Türkiye, Ekonomik İşbirliği ve Kalkınma Örgütü (OECD) ülkeleri arasında gıda enflasyonunda zirveye oturdu. OECD’nin Haziran 2025 raporuna göre; Türkiye’de gıda fiyatlarındaki yıllık artış, OECD ortalamasının yaklaşık altı katı seviyesinde. Bu tablo ise mutfak masraflarında 10 kat enflasyona denk geliyor. 2020 yılında, evde iki asgari ücretli çalışan dört kişilik bir aile, bir ay boyunca gıda ihtiyaçlarını karşılamak için 2 bin 439 lira harcıyordu. Aradan geçen beş yılda bu rakam, Temmuz 2025 itibarıyla 26 bin 413 liraya yükseldi. Böylece gıda masrafı tam 10,8 kat arttı.

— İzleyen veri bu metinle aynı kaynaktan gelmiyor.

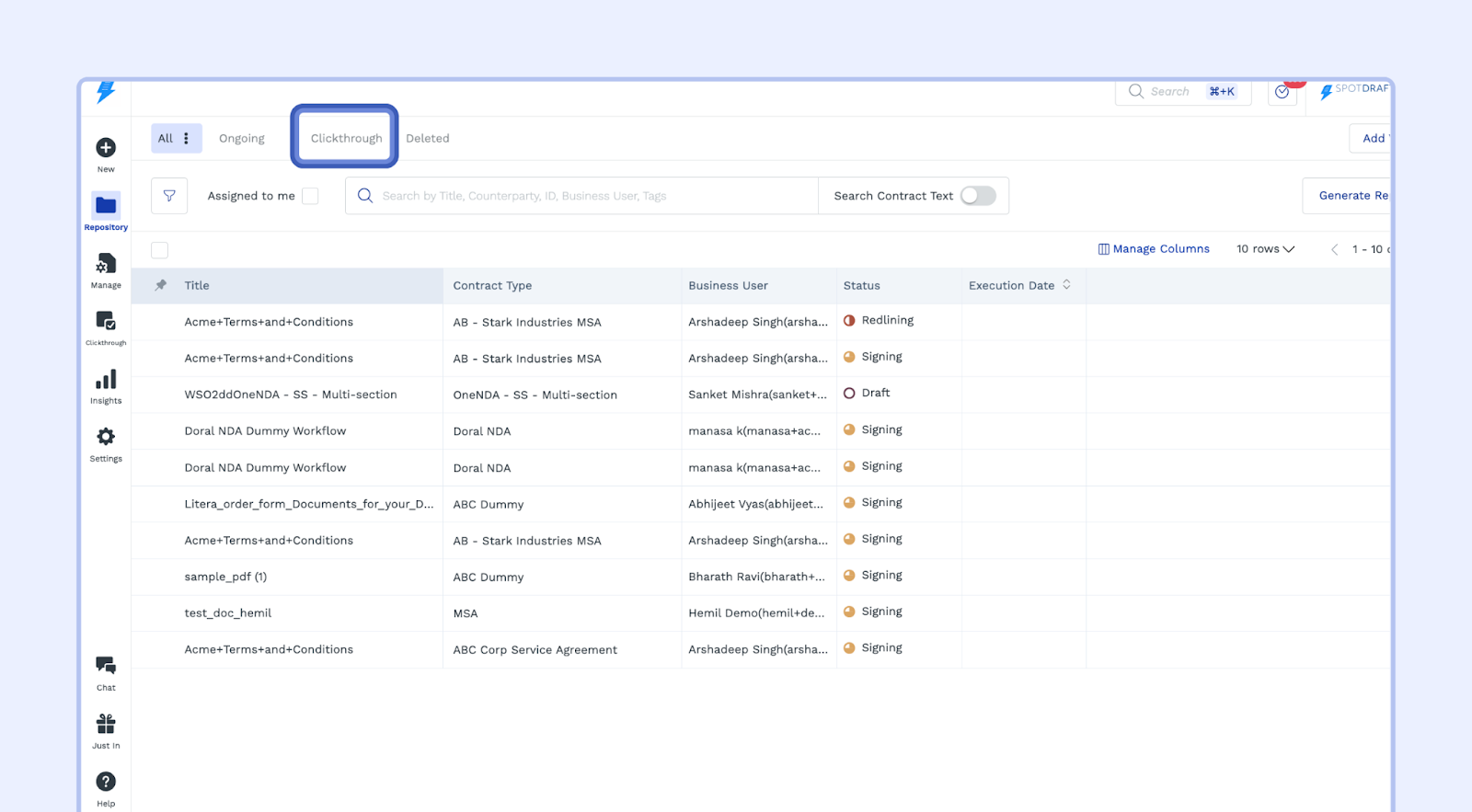
Task: Open the All tab options menu
Action: (x=187, y=139)
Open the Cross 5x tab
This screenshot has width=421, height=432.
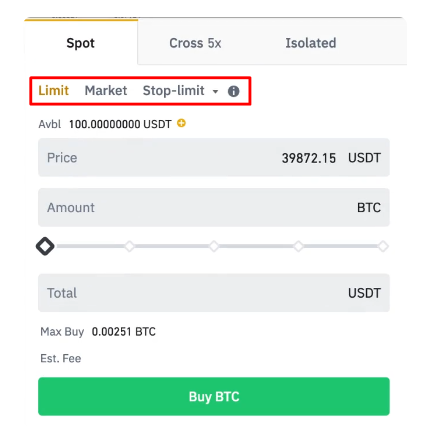[195, 43]
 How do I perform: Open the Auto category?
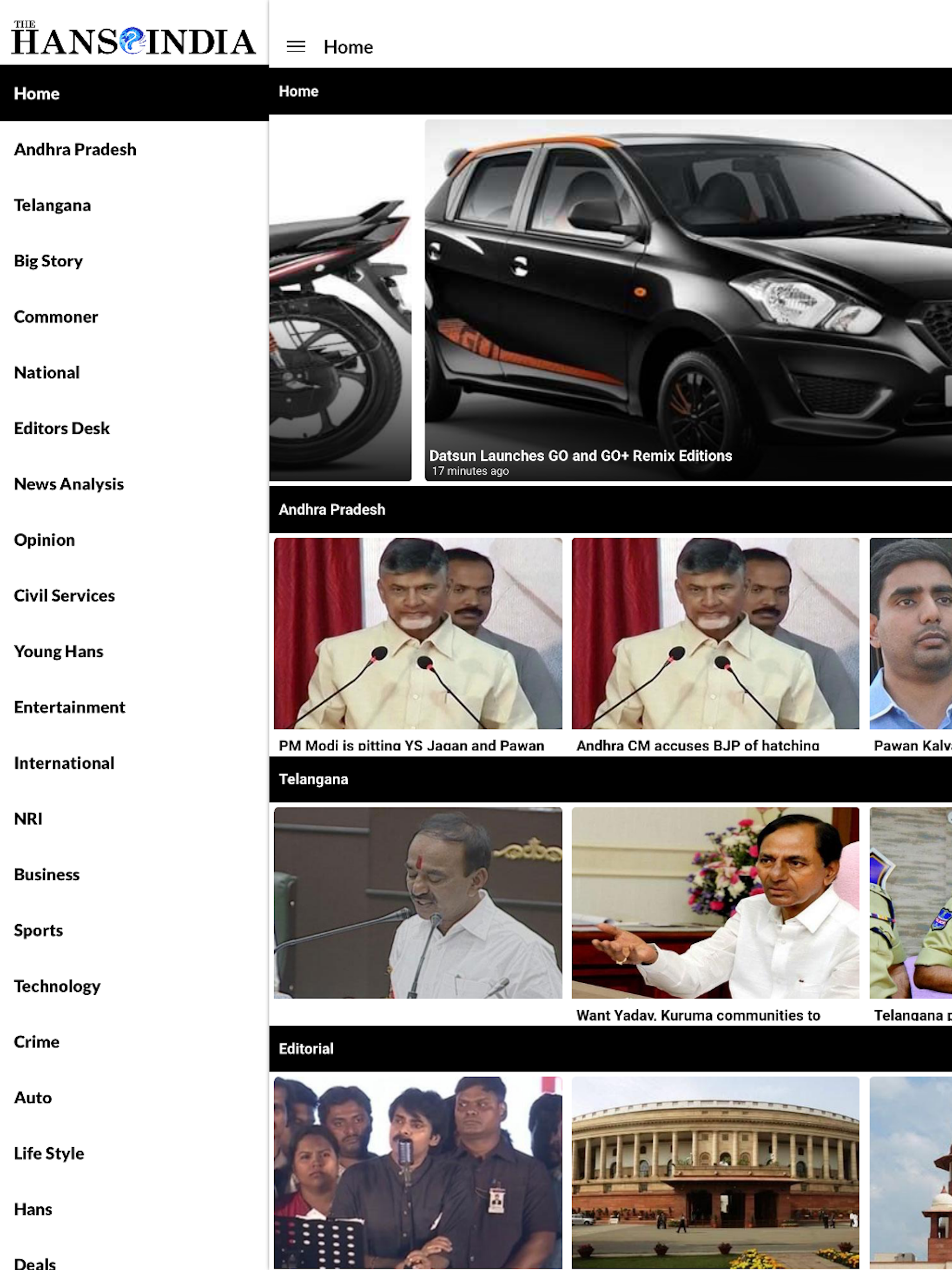tap(33, 1097)
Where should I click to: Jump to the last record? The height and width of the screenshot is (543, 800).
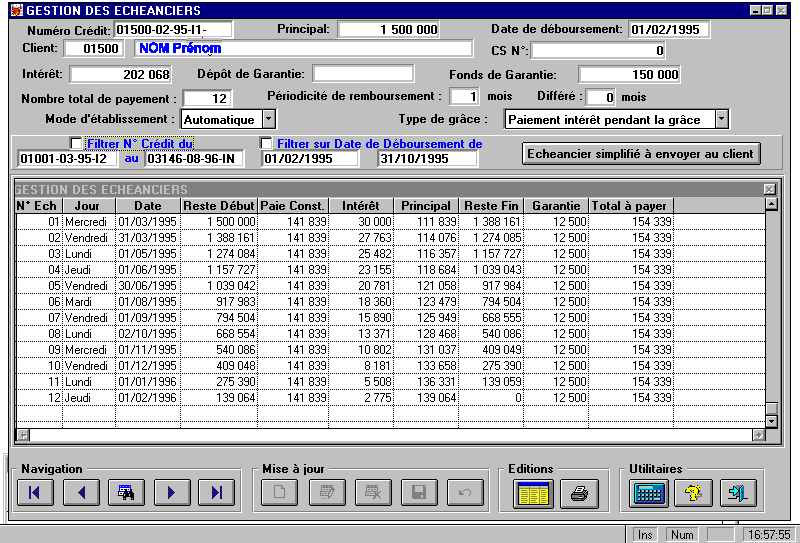coord(216,492)
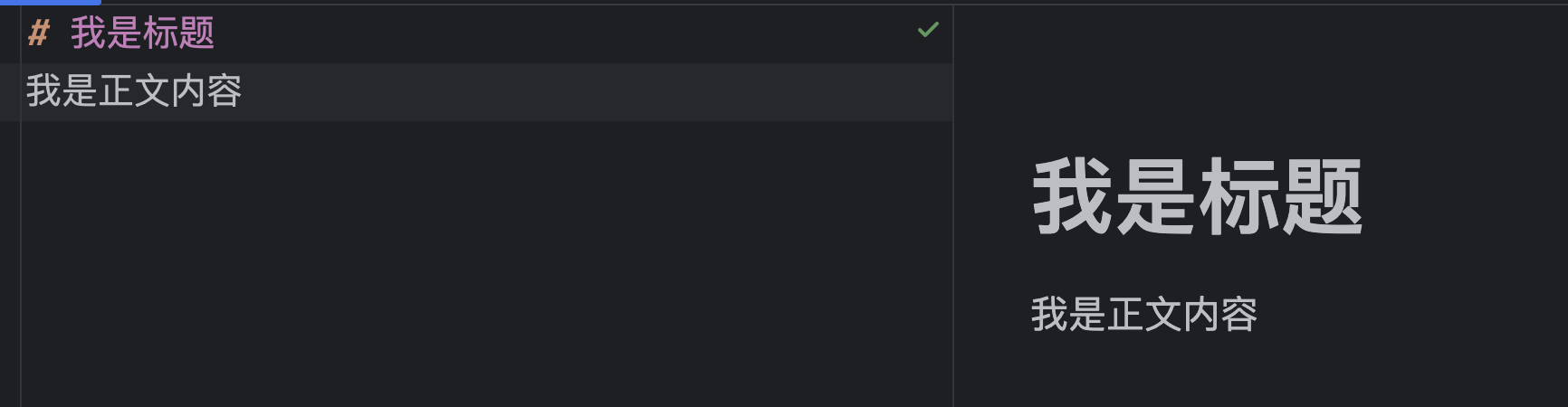Place cursor in editor heading 我是标题
This screenshot has width=1568, height=407.
[x=142, y=33]
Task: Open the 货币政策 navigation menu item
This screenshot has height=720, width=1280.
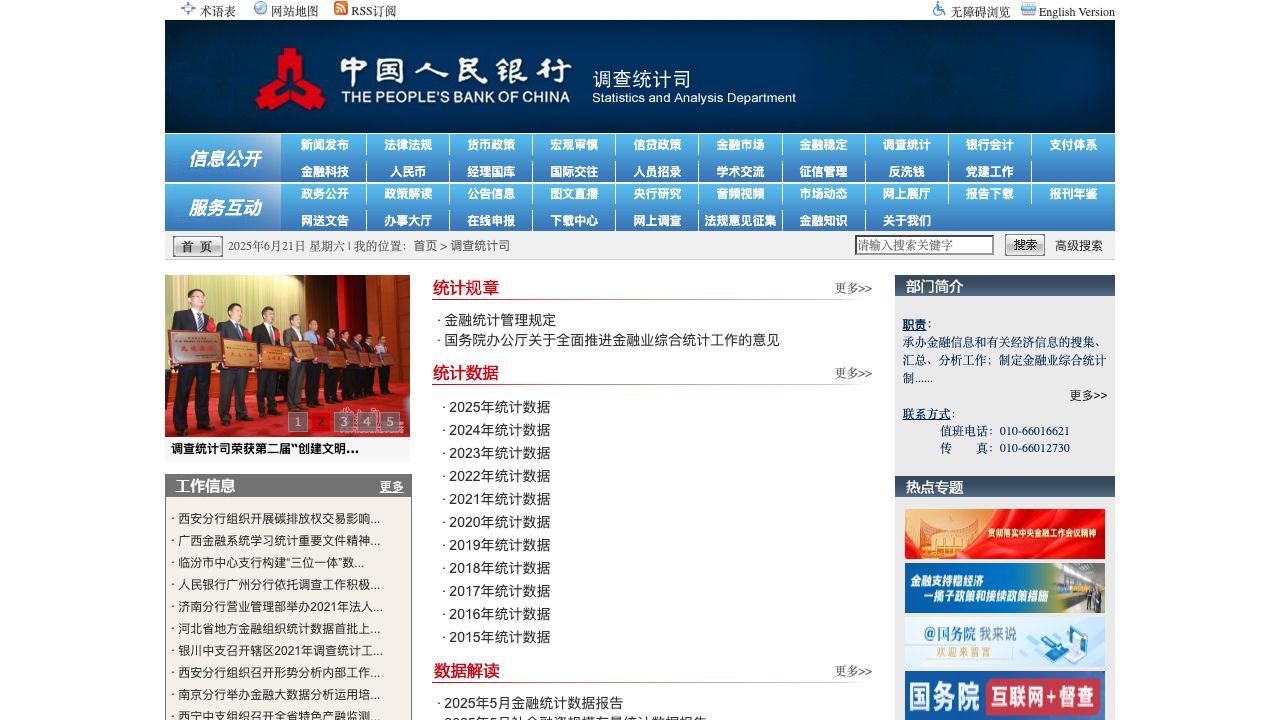Action: click(491, 145)
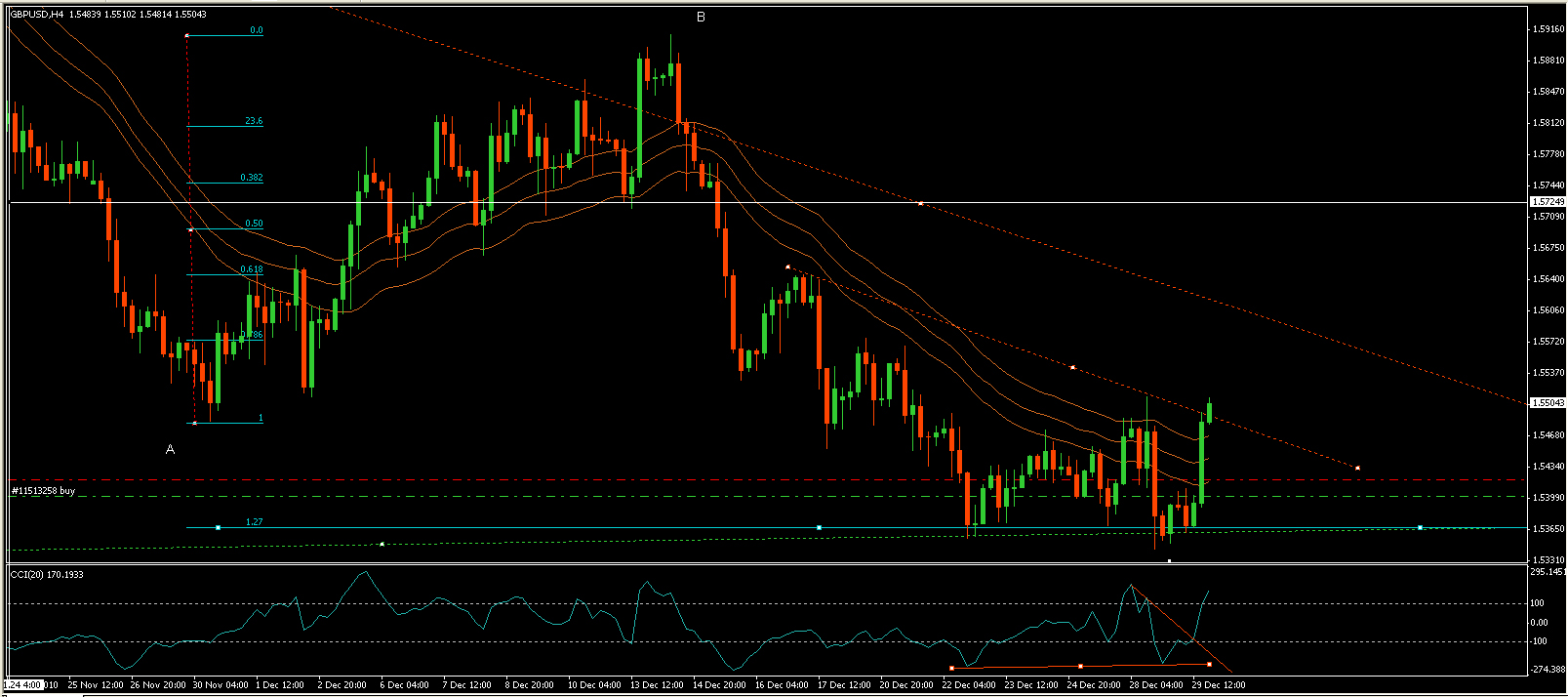Viewport: 1568px width, 697px height.
Task: Click the 1.53650 price scale label
Action: click(x=1548, y=529)
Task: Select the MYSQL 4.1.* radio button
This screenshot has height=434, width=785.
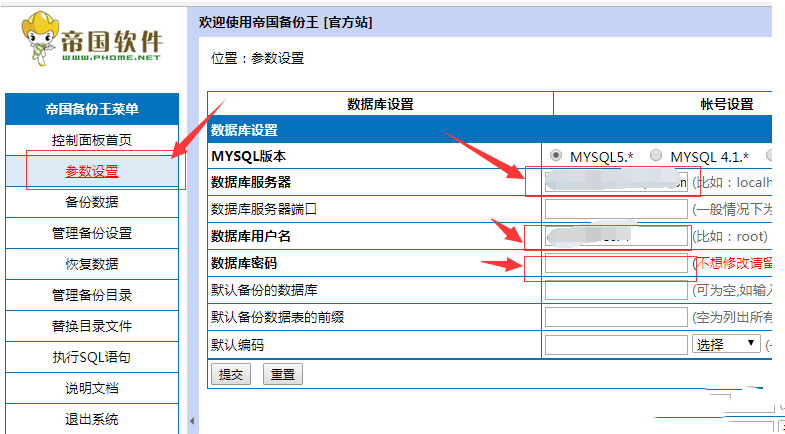Action: [655, 156]
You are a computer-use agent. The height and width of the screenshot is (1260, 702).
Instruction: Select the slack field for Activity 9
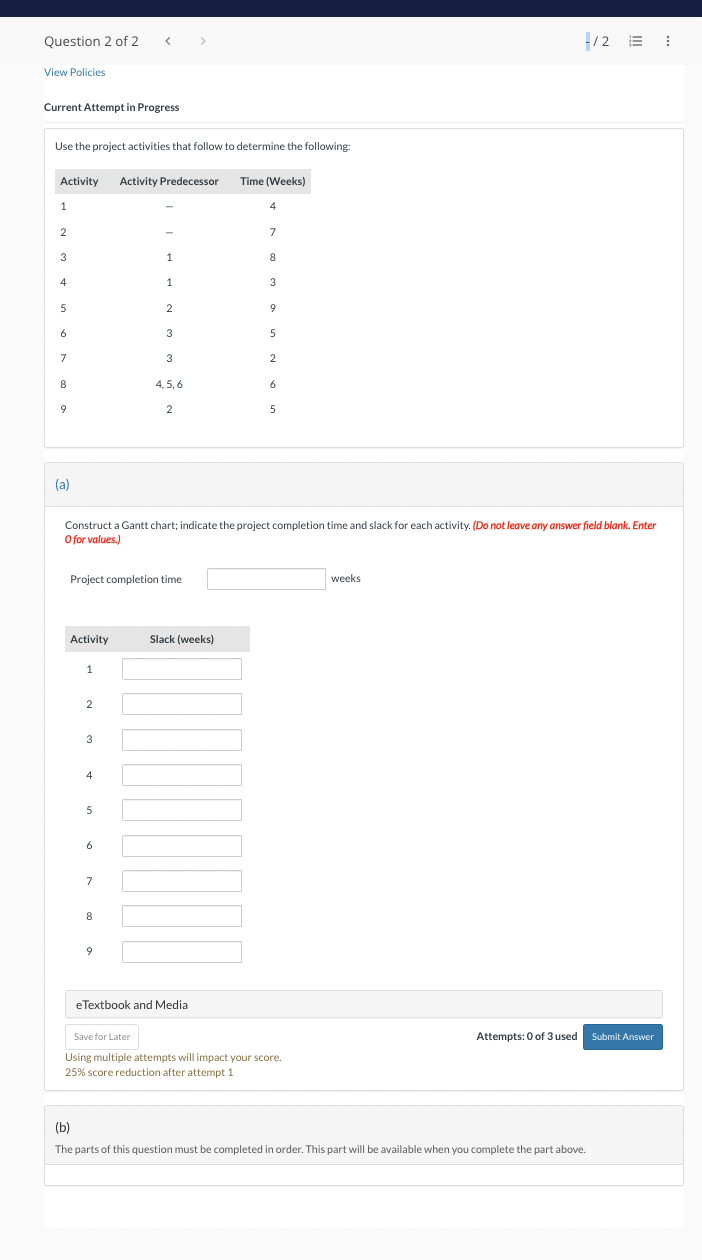click(x=181, y=951)
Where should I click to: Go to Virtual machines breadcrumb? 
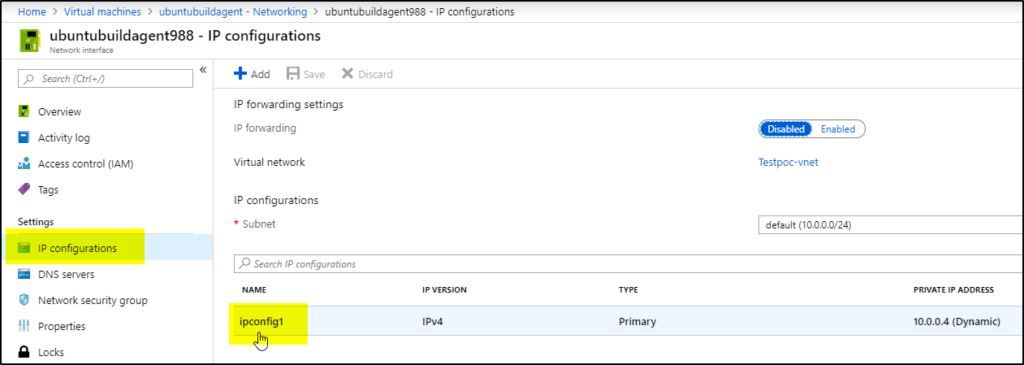pos(102,11)
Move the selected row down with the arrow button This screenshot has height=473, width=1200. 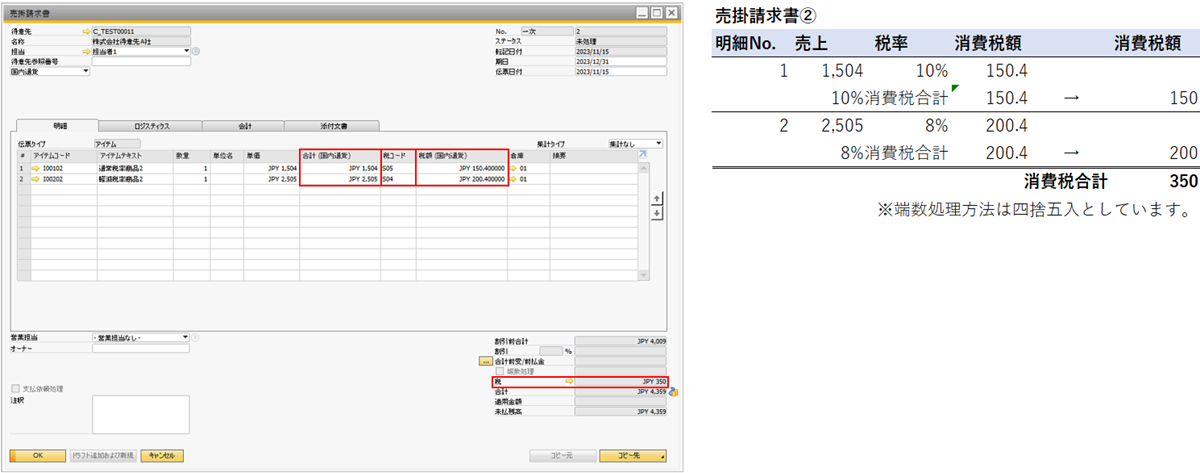point(656,212)
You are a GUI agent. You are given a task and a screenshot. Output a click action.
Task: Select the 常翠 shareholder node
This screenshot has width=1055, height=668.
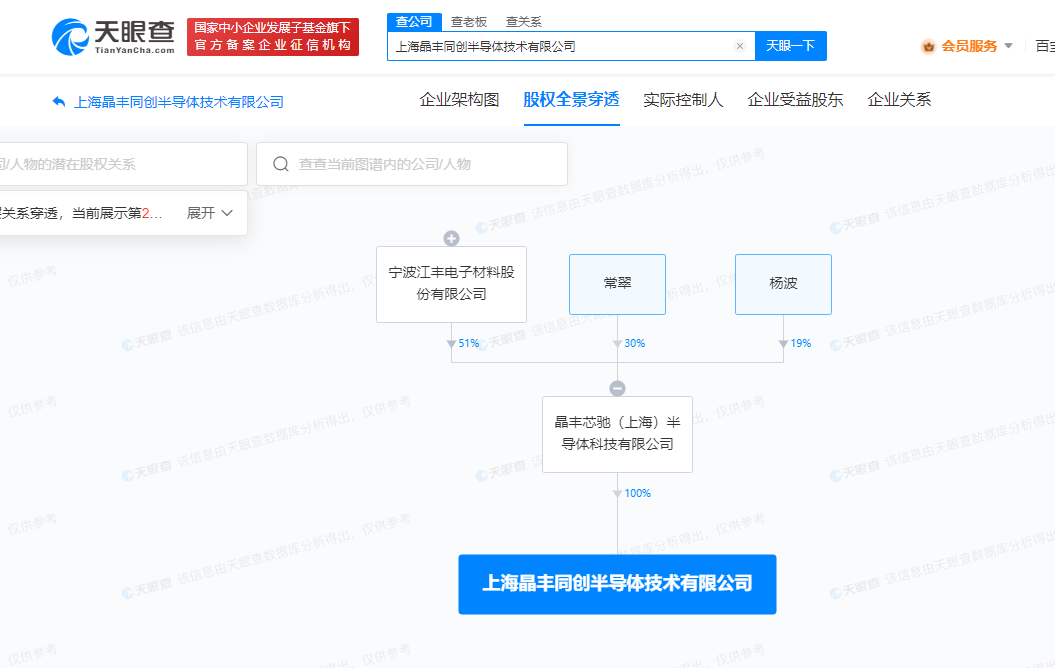coord(617,284)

“Gelirin yüzde 60’ı gıdaya”

2020’de yaklaşık 2 bin 325 lira olan net asgari ücret, o dönem gıda masrafını ancak karşılayabiliyordu. Bugün ise iki asgari ücretin toplamı 44 bin 208 liraya çıksa da, mutfağa giren gıda sepeti tek başına aylık gelirin yüzde 60’ından fazlasını tüketiyor. Bu sepetin içinde dört kişilik bir ailenin temel besinleri bulunuyor: 20 kilo ekmek, 5 kilo pirinç, 5 kilo makarna, 4 litre ayçiçeği yağı, 5 kilo toz şeker, 2 kilo çay, 20 litre süt, 2 kilo beyaz peynir, 2 kilo kaşar peyniri, 5 kilo tavuk eti, 4 kilo kırmızı et, 15 kilo patates, 15 kilo domates, 10 kilo soğan, 10 kilo mevsim sebzesi ve 8 kilo meyve. Bu ürünlerin fiyatları, son beş yılda hem döviz kurlarındaki artış hem tarımsal girdi maliyetlerindeki yükseliş hem de iklim krizi kaynaklı rekolte düşüşleri nedeniyle katlandı.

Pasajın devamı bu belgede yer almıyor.